Ideally, physicians also engage in peer-to-peer discussions with the health plan’s physician while treatment is underway, instead of after discharge.
During payer contract negotiations, make an issue of clearly defined response time frames. Payors require clinical documentation supporting inpatient level of care in certain periods, usually within 24 hours of the inpatient order. However, health plans rarely are held to those same time frames to authorize the inpatient admissions. “Once the patient is discharged, this opportunity is lost,” Brinker adds.
At St.
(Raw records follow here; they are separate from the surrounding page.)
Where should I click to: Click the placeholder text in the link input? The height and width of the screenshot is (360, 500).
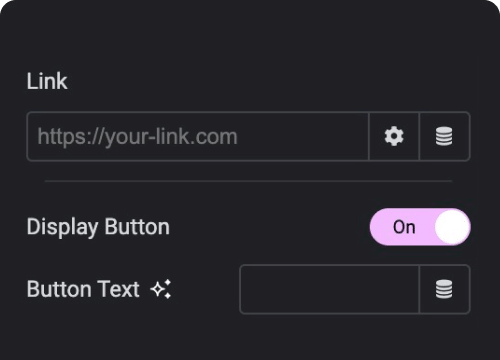(137, 137)
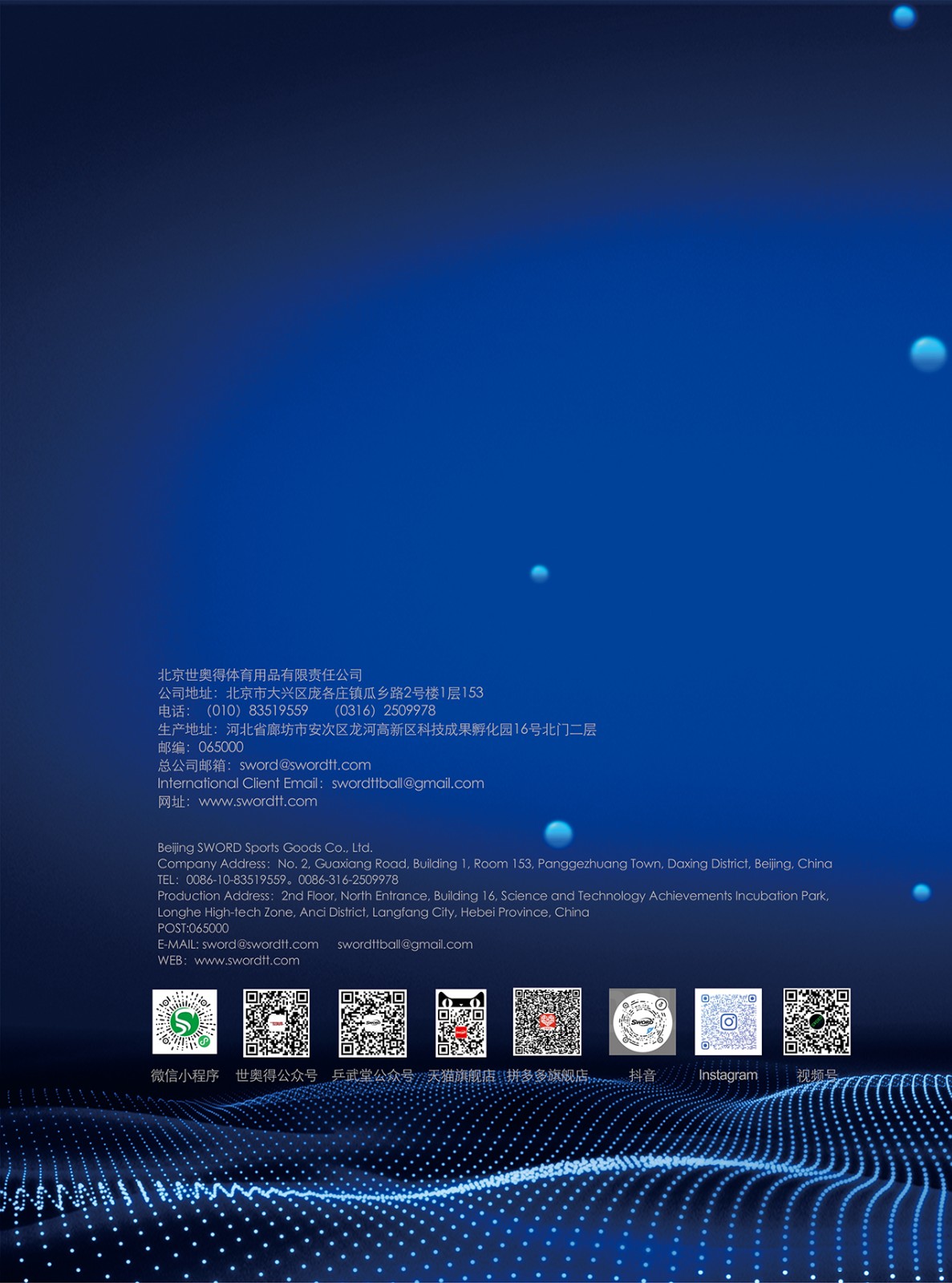The image size is (952, 1283).
Task: Click swordttball@gmail.com on the E-MAIL line
Action: [x=405, y=945]
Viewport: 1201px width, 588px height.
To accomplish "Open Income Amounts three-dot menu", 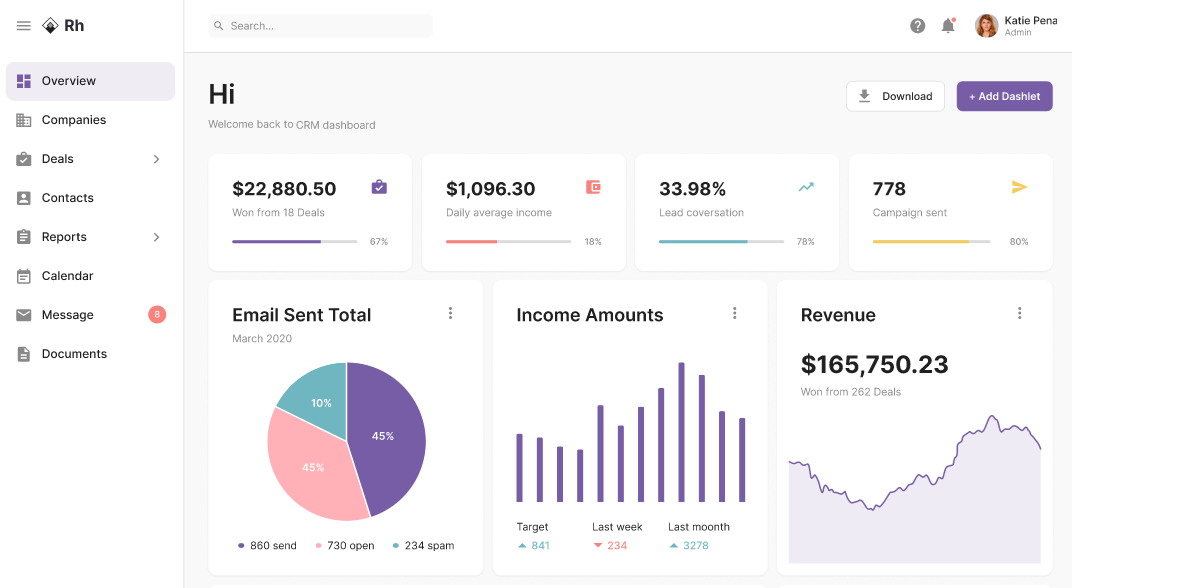I will [734, 313].
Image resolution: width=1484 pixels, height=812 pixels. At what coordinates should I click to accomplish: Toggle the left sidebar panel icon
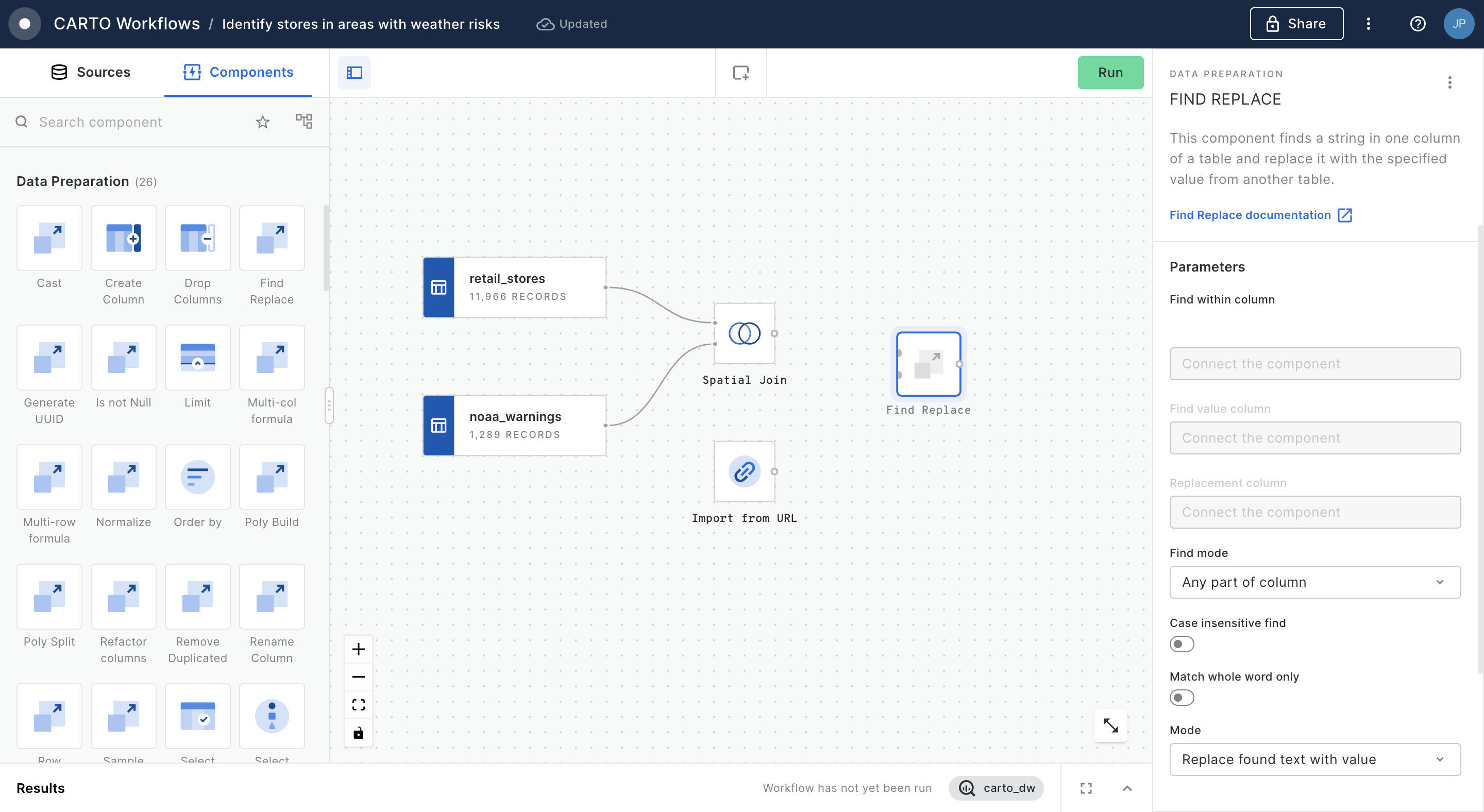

Luke’s Health System in Boise, ID, keeping on top of the inpatient decision process is an ongoing challenge for the patient access team. “It is a large, and growing, work effort to avoid denials of patient admission status,” says Michael Bennett, MBA, MHA, senior director of the revenue cycle.
That means admission notification to payers, ongoing medical necessity reviews with payers, audits on documentation, and physician peer-to-peers. “We have been in the process of expanding our utilization management team in response to these trends,” Bennett reports.
Health plans are arguing patients should have been managed by observation, and pushing back on inpatient claims. “Plans are becoming more stringent and denying more claims related to inpatient level of care,” says Neville Zar, managing director at Deloitte.
Clinical documentation often is the deciding factor in these level of care denials. “What is required from the physician is the admission order,” says Zar, stressing that it all starts at the point of scheduling. “Patient access initiates the chain of events.”
That means making sure none of the clinicals are missing: the H&P, progress notes, operative reports, and test results. The health plan might agree the patient met inpatient criteria. Sometimes, peer-to-peers are the next step. “It is of the utmost importance that the patient’s clinical documentation depicts the patient’s clinical condition, which ultimately determines the level of care,” Zar underscores.
Disputes on which level of care is appropriate complicate matters further. A case manager might think a patient should go home, but the admitting doctor says hospitalization is needed, or vice versa. “There needs to be an ongoing dialogue to determine the accurate level of care,” Zar says.